Ann Arbor (Informed Comment) – Berkeley Labs has brought out its report on utility-scale solar power in the United States during 2021.
Here are some headlines from the report:
1. Utility-scale solar and distributed solar came to 45% of all new electricity-production capacity added to the US grid in 2021. In contrast, wind was 32% of new capacity. New capacity additions point to the future, and it is heartening that 77% of new electricity-generation capacity in the US in 2021 was wind and solar. This was before the incentives and tax breaks of the just-passed Inflation Reduction Act, which will turbocharge renewables. P.S. utility-scale solar is defined as “any ground-mounted project that is larger than” 5 megawatts alternating current, and is aimed at the wholesale market. Distributed solar concerns smaller amounts of generation at the state level, and is aimed at the retail market.

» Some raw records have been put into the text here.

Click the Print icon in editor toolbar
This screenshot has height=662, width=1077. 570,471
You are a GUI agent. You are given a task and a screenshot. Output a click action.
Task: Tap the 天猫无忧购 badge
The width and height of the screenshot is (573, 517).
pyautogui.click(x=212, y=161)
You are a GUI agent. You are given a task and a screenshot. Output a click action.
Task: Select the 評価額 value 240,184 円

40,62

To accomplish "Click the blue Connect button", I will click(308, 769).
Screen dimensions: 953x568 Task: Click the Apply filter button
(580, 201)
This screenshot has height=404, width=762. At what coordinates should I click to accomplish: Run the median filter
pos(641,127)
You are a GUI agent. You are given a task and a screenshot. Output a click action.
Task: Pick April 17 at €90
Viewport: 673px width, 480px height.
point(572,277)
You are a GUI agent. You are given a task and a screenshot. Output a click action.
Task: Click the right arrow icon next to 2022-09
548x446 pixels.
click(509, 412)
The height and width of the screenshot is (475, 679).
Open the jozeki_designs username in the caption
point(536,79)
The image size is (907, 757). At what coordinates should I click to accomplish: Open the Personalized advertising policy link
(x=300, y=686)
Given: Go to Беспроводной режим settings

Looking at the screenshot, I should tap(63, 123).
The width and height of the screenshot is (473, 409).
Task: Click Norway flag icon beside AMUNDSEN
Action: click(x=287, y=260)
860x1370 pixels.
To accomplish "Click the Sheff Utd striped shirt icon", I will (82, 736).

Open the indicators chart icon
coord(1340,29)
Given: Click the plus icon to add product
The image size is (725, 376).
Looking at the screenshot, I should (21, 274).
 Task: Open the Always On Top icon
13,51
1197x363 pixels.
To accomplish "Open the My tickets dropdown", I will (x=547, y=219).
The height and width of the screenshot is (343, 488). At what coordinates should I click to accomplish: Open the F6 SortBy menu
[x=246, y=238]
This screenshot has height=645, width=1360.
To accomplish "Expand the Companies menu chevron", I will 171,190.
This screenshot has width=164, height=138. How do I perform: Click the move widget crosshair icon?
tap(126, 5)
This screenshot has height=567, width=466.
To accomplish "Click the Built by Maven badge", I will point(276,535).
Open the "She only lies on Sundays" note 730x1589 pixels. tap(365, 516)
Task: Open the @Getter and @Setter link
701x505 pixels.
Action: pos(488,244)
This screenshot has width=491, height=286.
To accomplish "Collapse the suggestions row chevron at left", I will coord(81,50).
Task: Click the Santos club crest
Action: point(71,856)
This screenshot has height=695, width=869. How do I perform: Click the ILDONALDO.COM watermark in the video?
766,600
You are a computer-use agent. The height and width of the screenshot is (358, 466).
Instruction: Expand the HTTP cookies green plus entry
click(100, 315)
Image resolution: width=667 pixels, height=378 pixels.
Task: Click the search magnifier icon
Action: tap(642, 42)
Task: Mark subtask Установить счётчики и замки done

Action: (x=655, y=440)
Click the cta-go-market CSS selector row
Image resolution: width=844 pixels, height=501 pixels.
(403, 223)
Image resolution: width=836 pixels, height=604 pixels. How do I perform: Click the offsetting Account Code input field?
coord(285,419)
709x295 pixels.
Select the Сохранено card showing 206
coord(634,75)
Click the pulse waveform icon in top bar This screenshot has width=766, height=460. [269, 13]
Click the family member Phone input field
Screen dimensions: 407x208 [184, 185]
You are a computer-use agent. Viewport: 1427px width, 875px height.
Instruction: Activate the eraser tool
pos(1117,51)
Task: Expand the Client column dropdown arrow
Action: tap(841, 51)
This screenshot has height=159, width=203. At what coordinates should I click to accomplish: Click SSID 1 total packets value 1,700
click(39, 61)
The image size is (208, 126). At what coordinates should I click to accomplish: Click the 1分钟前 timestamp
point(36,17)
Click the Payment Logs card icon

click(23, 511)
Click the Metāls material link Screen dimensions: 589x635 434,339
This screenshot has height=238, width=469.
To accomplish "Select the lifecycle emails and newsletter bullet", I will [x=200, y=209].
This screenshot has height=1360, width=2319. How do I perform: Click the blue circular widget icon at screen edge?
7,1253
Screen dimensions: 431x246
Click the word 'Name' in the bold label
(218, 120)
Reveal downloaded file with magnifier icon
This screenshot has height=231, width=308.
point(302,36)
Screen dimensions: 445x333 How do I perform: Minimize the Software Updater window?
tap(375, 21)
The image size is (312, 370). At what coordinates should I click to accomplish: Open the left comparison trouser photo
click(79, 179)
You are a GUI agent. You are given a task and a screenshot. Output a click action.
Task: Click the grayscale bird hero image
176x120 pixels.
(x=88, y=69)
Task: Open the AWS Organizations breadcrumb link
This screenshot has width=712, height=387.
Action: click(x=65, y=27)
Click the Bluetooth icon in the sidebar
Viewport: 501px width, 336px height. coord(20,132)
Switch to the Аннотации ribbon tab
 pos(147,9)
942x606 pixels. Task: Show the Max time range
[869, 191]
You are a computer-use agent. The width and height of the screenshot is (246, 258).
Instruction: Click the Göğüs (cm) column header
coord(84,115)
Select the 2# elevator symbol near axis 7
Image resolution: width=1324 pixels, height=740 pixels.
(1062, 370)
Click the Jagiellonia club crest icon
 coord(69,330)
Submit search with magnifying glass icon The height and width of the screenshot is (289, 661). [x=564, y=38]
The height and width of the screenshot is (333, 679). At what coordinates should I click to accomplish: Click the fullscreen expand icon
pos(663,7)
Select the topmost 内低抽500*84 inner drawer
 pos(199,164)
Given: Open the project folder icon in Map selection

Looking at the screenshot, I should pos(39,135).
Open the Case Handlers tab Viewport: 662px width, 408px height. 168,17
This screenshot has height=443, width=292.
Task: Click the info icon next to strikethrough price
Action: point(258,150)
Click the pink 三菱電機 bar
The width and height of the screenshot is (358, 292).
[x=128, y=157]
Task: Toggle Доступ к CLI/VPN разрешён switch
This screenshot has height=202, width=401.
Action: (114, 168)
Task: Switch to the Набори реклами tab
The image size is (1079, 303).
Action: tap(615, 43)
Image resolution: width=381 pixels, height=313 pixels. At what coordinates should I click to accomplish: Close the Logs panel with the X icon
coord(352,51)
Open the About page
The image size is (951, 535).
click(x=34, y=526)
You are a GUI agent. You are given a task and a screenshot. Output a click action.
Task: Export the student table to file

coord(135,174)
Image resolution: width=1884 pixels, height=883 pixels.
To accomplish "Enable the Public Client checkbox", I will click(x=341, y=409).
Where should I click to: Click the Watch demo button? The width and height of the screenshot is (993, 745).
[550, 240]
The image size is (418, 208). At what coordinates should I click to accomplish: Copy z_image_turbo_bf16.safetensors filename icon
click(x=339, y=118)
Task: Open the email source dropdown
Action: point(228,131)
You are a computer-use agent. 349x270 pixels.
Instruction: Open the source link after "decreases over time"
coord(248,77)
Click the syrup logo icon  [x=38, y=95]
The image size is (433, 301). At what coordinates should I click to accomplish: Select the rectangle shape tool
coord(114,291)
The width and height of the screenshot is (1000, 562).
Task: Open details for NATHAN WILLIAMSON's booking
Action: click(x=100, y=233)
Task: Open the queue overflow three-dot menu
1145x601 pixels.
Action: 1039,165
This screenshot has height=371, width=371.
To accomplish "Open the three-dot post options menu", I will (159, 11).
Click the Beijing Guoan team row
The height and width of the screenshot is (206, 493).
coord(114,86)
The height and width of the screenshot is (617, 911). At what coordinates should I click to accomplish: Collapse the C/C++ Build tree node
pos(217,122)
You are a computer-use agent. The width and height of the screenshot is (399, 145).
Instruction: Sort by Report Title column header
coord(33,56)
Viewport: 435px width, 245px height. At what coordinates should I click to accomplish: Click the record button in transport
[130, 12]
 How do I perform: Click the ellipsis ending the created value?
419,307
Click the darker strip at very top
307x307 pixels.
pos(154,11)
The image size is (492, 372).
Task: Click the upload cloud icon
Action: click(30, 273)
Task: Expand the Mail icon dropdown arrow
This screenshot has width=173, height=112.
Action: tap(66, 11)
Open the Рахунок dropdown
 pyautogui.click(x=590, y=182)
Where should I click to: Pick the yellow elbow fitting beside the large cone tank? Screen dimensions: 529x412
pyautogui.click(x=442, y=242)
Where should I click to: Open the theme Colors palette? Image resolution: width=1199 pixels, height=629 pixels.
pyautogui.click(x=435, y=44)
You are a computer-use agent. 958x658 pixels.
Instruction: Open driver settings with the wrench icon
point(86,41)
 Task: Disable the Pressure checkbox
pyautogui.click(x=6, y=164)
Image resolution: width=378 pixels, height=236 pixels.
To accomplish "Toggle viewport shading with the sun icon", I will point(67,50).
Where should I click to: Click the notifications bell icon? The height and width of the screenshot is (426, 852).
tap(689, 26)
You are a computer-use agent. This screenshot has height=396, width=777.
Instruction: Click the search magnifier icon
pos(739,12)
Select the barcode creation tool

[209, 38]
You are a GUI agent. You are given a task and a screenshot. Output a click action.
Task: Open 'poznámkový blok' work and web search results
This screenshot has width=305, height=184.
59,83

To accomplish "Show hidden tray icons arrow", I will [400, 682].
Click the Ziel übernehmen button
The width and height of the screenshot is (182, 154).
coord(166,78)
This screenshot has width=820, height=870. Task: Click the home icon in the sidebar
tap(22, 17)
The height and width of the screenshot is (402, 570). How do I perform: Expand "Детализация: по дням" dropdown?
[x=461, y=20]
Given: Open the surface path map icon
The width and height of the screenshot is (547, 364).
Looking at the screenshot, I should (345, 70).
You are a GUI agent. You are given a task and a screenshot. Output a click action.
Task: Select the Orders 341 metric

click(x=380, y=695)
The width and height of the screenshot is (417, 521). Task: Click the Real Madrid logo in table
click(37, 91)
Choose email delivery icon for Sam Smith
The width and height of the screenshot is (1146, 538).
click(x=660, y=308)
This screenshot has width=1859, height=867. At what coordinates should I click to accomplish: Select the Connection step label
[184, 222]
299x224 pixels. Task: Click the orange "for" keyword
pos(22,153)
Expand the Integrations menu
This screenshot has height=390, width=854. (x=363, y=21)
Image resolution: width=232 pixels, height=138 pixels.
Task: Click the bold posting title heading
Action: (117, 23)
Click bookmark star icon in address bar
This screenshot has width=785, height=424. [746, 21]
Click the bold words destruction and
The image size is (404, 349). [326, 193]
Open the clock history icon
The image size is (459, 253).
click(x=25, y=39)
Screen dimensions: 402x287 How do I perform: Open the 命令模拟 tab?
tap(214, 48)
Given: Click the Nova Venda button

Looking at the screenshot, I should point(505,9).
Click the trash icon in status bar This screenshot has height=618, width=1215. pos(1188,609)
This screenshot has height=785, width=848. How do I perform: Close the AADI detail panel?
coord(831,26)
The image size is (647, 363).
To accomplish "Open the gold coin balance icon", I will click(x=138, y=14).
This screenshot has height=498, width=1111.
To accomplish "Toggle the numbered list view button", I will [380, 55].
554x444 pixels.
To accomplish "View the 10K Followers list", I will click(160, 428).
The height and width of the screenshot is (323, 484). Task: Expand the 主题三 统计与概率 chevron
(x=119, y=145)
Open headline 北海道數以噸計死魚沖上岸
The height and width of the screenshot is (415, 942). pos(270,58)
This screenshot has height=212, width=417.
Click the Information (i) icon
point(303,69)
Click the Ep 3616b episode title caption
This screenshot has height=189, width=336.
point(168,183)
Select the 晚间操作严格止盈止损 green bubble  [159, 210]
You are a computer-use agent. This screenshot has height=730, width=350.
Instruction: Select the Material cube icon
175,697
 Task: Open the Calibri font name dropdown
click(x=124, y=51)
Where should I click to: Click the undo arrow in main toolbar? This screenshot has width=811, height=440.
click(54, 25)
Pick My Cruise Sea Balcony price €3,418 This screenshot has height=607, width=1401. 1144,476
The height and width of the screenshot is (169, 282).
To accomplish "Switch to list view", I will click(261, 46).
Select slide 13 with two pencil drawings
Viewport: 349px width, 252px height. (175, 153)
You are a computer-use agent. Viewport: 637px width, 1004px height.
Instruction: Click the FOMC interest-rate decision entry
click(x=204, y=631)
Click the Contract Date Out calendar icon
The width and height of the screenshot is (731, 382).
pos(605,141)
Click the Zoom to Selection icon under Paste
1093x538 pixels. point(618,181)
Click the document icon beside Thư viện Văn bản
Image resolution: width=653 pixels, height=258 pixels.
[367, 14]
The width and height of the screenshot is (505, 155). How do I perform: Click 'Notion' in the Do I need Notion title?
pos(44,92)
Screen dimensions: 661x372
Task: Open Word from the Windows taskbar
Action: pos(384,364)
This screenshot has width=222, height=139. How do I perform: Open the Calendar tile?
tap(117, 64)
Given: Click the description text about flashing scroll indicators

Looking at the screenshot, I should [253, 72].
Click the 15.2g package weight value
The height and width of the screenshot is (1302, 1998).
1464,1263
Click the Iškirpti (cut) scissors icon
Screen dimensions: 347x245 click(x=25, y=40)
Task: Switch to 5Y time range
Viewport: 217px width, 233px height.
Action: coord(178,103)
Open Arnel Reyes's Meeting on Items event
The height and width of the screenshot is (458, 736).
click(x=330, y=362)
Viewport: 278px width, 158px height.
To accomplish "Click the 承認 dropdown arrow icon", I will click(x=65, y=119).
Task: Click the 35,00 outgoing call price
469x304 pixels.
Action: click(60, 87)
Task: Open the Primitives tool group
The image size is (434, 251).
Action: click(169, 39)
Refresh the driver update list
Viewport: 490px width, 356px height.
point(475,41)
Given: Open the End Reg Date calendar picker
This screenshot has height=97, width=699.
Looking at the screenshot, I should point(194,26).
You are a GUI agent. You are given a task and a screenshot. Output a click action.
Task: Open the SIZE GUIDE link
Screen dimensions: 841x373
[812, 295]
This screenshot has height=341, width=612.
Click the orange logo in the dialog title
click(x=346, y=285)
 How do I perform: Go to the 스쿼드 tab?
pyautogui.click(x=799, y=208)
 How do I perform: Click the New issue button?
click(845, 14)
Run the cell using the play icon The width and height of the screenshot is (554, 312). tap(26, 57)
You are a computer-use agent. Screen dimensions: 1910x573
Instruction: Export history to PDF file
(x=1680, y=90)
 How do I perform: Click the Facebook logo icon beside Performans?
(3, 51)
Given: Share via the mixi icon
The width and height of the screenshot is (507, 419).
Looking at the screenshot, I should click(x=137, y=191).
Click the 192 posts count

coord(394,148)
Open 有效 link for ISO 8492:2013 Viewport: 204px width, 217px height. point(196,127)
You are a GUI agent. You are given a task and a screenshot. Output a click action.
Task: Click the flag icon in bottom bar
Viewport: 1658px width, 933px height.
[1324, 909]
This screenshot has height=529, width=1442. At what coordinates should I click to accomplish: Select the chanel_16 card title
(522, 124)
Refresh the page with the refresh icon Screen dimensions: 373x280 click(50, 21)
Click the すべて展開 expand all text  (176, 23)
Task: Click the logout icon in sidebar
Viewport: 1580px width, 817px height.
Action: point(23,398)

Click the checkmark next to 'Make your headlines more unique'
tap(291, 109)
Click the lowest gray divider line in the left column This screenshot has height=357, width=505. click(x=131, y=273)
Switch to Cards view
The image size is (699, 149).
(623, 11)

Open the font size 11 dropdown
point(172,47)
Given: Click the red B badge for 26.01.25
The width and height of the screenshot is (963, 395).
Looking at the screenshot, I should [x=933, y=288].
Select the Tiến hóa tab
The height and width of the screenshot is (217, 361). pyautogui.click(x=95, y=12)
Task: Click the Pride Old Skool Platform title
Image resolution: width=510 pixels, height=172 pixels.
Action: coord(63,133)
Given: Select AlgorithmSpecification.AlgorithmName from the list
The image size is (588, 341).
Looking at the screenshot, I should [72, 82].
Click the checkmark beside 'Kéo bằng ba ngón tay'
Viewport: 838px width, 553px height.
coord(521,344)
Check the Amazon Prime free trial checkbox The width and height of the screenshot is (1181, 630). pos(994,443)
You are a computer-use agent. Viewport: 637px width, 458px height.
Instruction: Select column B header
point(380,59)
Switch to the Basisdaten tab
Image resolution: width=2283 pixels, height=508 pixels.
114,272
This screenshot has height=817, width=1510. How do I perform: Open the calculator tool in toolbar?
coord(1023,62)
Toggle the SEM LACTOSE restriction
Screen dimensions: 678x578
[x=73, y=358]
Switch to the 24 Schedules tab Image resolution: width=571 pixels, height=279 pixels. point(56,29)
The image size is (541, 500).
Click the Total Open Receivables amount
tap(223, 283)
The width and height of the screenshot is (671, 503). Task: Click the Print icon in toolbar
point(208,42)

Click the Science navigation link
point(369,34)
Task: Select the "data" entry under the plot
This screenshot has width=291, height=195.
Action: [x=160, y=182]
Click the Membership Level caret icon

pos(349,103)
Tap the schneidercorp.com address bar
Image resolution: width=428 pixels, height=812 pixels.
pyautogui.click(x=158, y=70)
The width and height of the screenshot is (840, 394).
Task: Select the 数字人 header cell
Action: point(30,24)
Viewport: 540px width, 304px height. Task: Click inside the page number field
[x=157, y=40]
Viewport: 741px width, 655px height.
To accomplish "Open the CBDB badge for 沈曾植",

2. California, Massachusetts, Nevada, Hawaii and Vermont were the biggest producers of solar power, with California at 25% of its grid, while the four other states named above produce over 15% of their electricity from solar. Nationwide, the US gets only 3.5% of its electricity from solar.
Nextracker, Inc.: “Mammoth Solar Power Plant (1.3 GW), Indiana USA”
3. Texas, at 3.9 gigawatts, completed more new utility-scale solar electricity plants in the US in 2021 than any other state, with 32% of the national total. California came in at only 1.2 new gigawatts. So Texas put in more new solar than did California. Florida, Georgia and Virginia each put in around one new gigawatt of solar. Californi remains the cumulative champ, but 26% of its electricity comes from solar.
4. The median installed cost of photovoltaic cells has fallen by an astounding 76% since 2010. With the incentives for research and development in the IRA, we can expect the cost of solar to fall even further.
5. Solar and wind have both fallen to 4 cents a kilowatt hour in some markets, and it is now more lucrative to simply stop buying gas for an existing fossil gas plant and use the money to build and operate a wind farm or solar farm instead.
6. Solar plus battery is soaring in popularity, with 4.2 gigawatts of new installation in 2021 that fit that configuration. California avoided electricity outages during the recent heat wave largely because of its combination of solar and batteries.